Document extract START

Large Language Models (LLMs) excel at general tasks but underperform in specialized domains like economics and psychology, which require deep, principled
understanding. To address this, we introduce ACER (Automated CurriculumEnhanced Regimen) that transforms generalist models into domain experts without sacrificing their broad capabilities. ACER first synthesizes a comprehensive,
textbook-style curriculum by generating a table of contents for a subject and then
creating question-answer (QA) pairs guided by Bloom’s taxonomy. This ensures
systematic topic coverage and progressively increasing difficulty. The resulting
synthetic corpus is used for continual pretraining with an interleaved curriculum
schedule, aligning learning across both content and cognitive dimensions.

Document extract END
Records provided START

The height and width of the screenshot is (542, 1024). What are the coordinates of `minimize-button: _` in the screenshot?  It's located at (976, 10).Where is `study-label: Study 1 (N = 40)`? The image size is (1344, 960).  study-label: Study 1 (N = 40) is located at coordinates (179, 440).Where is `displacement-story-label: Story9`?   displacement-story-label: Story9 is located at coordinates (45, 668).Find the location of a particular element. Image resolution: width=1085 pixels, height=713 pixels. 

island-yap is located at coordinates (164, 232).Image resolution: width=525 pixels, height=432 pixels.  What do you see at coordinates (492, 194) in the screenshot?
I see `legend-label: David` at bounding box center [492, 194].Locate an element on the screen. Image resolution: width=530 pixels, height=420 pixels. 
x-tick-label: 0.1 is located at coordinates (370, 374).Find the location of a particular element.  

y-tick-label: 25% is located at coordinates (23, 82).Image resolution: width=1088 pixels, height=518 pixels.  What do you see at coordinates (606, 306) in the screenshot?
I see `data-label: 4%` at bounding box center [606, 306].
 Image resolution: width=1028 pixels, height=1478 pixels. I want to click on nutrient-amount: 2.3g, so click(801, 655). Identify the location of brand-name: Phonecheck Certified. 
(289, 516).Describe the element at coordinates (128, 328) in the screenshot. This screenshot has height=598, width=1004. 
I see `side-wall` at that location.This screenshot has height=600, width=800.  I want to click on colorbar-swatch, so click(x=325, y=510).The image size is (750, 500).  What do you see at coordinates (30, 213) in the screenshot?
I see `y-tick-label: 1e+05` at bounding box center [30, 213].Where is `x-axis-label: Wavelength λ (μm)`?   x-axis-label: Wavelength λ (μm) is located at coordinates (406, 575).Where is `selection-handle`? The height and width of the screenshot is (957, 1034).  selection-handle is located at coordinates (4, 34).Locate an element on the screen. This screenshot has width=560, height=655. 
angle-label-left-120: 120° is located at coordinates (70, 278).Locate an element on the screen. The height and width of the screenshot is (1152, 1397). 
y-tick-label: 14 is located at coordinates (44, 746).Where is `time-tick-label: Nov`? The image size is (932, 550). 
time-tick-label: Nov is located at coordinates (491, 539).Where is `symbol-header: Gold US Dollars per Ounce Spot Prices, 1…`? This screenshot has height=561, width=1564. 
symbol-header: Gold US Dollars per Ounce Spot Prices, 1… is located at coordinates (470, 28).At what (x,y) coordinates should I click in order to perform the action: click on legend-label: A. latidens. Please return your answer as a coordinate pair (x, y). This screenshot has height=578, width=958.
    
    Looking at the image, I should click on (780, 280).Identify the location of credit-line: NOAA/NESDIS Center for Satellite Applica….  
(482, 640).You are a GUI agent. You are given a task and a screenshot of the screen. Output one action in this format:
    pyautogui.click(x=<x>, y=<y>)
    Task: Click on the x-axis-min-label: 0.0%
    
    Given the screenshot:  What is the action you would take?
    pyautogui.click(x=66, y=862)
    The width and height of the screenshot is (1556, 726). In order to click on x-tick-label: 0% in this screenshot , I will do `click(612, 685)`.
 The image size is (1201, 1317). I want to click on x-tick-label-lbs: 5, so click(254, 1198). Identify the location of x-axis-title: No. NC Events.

Records provided END

Activities:
1/ Replace "generalist models" with "general-purpose models" in the part of the ACER abstract that opens with the words "Large Language Models" and closes with "and cognitive dimensions.", and write out that part with the change.
2/ Condense the paragraph of the ACER abstract beginning "Large Language Models (LLMs) excel" into a short bulleted list that keeps its main facts.
3/ Write what comes next in the ACER abstract, starting after its final sentence.

Results of the exercise:
1/
Large Language Models (LLMs) excel at general tasks but underperform in specialized domains like economics and psychology, which require deep, principled
understanding. To address this, we introduce ACER (Automated CurriculumEnhanced Regimen) that transforms general-purpose models into domain experts without sacrificing their broad capabilities. ACER first synthesizes a comprehensive,
textbook-style curriculum by generating a table of contents for a subject and then
creating question-answer (QA) pairs guided by Bloom’s taxonomy. This ensures
systematic topic coverage and progressively increasing difficulty. The resulting
synthetic corpus is used for continual pretraining with an interleaved curriculum
schedule, aligning learning across both content and cognitive dimensions.

2/
- LLMs do well on general tasks but fall short in specialized domains such as economics and psychology, which need deep, principled understanding.
- ACER (Automated CurriculumEnhanced Regimen) turns generalist models into domain experts without losing their broad capabilities.
- It first builds a textbook-style curriculum by generating a subject's table of contents, then creating QA pairs guided by Bloom's taxonomy.
- This gives systematic topic coverage and steadily rising difficulty.
- The synthetic corpus is used for continual pretraining on an interleaved curriculum schedule that aligns learning across content and cognitive dimensions.

3/
Experiments with Llama 3.2 (1B and 3B) show significant gains in specialized
MMLU subsets. In challenging domains like microeconomics, where baselines
struggle, ACER boosts accuracy by 5 percentage points. Across all target domains,
we observe a consistent macro-average improvement of 3 percentage points. Notably, ACER not only prevents catastrophic forgetting but also facilitates positive
cross-domain knowledge transfer, improving performance on non-target domains
by 0.7 points. Beyond MMLU, ACER enhances performance on knowledgeintensive benchmarks like ARC and GPQA by over 2 absolute points, while maintaining stable performance on general reasoning tasks. Our results demonstrate
that ACER offers a scalable and effective recipe for closing critical domain gaps
in LLMs.